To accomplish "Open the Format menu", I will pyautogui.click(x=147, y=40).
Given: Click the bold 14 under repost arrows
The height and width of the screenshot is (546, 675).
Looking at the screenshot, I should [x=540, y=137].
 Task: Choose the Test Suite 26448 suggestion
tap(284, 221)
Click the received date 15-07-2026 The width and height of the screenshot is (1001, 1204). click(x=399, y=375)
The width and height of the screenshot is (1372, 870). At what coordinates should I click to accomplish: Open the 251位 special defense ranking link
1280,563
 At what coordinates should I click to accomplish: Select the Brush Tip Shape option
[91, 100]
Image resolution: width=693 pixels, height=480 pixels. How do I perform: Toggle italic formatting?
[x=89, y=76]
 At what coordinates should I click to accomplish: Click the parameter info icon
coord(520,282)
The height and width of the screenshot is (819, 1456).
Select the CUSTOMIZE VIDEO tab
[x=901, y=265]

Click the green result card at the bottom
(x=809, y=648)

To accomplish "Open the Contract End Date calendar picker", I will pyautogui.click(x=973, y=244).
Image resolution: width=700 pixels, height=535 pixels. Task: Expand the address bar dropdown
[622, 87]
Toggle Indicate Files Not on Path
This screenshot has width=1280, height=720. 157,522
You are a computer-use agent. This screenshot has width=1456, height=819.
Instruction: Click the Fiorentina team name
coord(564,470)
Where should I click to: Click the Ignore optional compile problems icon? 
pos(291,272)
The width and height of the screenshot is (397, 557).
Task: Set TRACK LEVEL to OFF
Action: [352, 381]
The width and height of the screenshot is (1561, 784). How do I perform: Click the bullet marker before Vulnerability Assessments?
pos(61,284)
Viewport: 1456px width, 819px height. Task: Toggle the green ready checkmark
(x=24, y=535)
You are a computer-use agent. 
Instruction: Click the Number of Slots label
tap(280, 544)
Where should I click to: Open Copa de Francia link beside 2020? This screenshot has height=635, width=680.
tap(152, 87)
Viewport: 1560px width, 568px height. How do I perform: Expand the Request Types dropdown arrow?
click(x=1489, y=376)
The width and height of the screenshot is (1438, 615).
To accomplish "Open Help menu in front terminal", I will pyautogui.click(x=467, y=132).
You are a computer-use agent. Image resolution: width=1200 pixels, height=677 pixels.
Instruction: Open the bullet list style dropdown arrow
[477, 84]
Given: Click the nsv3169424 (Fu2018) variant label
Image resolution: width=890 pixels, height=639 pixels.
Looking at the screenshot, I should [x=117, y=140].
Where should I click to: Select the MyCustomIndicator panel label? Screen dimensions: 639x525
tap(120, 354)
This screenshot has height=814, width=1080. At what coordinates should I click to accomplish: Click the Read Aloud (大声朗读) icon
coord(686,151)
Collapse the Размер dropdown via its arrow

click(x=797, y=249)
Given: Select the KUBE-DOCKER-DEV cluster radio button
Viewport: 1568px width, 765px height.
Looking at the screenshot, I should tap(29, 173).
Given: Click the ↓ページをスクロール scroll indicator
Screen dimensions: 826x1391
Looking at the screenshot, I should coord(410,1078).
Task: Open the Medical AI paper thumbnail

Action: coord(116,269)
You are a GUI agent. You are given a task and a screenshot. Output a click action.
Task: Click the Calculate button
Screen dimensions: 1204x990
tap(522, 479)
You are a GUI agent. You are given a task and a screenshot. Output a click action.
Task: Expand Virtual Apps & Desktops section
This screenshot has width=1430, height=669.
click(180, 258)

####################

— Assigned task —
Where a line of the material holds the word "will", copy that line.

— Response to the exercise —
To accomplish "Open the Format menu", I will pyautogui.click(x=147, y=40).
To accomplish "Open the Contract End Date calendar picker", I will pyautogui.click(x=973, y=244).
To accomplish "Open Help menu in front terminal", I will pyautogui.click(x=467, y=132).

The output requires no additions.